== PROBLEM DETAILS ==
Where "arrow" occurs in a line of the entries below, copy that line.

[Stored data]
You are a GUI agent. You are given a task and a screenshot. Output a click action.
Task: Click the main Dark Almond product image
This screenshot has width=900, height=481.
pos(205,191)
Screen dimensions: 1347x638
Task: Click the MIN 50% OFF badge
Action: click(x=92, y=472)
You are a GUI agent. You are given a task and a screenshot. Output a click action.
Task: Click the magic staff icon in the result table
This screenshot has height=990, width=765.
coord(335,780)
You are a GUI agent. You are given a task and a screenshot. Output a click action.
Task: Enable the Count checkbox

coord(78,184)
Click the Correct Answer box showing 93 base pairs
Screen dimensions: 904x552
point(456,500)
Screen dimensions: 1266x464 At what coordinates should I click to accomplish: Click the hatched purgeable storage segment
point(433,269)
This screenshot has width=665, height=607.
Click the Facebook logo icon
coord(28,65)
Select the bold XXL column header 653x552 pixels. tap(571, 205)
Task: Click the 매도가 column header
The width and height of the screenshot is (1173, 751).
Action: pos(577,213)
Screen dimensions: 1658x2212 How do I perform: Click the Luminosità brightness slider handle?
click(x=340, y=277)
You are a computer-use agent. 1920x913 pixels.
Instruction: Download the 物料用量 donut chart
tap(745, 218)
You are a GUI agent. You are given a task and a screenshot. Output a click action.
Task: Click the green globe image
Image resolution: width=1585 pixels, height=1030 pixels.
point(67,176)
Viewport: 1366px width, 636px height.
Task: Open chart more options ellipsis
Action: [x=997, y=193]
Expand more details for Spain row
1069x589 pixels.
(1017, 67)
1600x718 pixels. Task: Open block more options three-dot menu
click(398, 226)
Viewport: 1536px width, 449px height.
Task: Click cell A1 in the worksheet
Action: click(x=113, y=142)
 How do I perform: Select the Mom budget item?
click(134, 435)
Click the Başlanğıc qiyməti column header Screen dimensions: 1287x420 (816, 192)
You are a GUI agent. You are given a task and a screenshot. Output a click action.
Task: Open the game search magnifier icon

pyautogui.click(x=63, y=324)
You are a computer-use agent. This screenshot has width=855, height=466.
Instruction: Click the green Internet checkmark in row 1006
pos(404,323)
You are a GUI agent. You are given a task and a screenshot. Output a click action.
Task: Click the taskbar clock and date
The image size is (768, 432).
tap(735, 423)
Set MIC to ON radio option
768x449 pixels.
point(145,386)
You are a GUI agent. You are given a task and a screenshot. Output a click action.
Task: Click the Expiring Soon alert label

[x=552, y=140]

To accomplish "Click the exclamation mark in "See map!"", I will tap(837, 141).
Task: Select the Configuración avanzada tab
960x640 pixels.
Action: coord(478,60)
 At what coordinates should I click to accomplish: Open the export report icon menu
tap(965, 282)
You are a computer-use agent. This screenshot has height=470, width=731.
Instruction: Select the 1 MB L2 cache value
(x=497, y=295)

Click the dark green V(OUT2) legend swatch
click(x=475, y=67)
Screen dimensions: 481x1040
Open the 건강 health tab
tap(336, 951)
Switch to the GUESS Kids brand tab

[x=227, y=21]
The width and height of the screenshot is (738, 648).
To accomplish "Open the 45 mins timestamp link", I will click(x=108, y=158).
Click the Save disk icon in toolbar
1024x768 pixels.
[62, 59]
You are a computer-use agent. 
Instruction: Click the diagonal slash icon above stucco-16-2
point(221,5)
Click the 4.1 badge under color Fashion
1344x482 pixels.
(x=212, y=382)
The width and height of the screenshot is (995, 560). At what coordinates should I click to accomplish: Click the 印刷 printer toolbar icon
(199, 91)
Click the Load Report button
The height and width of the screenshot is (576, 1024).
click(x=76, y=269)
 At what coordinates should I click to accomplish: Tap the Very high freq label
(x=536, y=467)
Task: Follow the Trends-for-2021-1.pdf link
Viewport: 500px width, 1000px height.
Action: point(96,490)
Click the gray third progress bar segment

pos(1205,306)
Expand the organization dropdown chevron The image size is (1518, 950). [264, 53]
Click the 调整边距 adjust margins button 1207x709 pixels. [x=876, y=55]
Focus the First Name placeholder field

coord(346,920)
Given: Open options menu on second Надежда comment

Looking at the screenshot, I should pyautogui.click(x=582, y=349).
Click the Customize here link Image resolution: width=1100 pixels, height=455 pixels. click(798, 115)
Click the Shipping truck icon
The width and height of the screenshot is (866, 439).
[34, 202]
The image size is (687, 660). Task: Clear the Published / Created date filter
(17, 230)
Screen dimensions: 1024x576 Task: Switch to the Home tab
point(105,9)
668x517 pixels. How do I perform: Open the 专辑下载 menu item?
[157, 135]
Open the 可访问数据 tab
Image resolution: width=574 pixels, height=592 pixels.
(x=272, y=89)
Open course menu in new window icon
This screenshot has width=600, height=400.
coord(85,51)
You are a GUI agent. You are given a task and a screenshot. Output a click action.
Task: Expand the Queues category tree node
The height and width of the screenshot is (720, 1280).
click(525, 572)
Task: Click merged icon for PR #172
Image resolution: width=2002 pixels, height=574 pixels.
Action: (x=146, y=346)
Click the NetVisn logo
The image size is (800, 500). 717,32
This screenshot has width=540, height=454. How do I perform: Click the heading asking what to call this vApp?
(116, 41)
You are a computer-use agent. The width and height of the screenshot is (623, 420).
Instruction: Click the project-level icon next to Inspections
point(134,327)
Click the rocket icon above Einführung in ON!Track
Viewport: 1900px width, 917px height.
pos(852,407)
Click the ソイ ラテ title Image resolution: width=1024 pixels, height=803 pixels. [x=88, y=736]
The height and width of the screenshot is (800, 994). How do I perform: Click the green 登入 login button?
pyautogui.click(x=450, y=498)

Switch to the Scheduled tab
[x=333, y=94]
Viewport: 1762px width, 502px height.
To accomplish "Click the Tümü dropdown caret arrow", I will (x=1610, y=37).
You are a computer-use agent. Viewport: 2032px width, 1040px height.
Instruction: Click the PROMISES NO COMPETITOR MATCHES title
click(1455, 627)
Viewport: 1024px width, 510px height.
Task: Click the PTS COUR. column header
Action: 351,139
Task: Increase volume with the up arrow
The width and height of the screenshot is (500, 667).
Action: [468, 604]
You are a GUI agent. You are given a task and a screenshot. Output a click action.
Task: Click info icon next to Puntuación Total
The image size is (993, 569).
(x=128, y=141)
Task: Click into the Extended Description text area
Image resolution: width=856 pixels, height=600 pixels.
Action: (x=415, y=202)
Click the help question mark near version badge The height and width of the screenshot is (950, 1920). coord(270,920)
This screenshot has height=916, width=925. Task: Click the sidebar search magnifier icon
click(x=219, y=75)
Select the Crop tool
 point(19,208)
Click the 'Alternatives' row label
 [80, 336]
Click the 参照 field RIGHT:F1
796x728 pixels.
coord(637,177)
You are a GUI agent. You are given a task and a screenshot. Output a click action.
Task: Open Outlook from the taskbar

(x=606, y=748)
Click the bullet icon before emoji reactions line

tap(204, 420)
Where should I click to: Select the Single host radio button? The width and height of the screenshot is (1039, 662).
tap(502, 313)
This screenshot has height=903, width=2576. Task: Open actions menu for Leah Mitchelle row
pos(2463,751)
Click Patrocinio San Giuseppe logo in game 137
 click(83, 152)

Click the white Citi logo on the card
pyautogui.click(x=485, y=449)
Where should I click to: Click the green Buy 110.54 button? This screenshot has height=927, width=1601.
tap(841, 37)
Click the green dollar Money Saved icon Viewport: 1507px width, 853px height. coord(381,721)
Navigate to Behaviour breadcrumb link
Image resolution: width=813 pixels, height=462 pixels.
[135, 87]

== ANSWER FOR THIS EXERCISE ==
To accomplish "Click the Tümü dropdown caret arrow", I will (x=1610, y=37).
Task: Increase volume with the up arrow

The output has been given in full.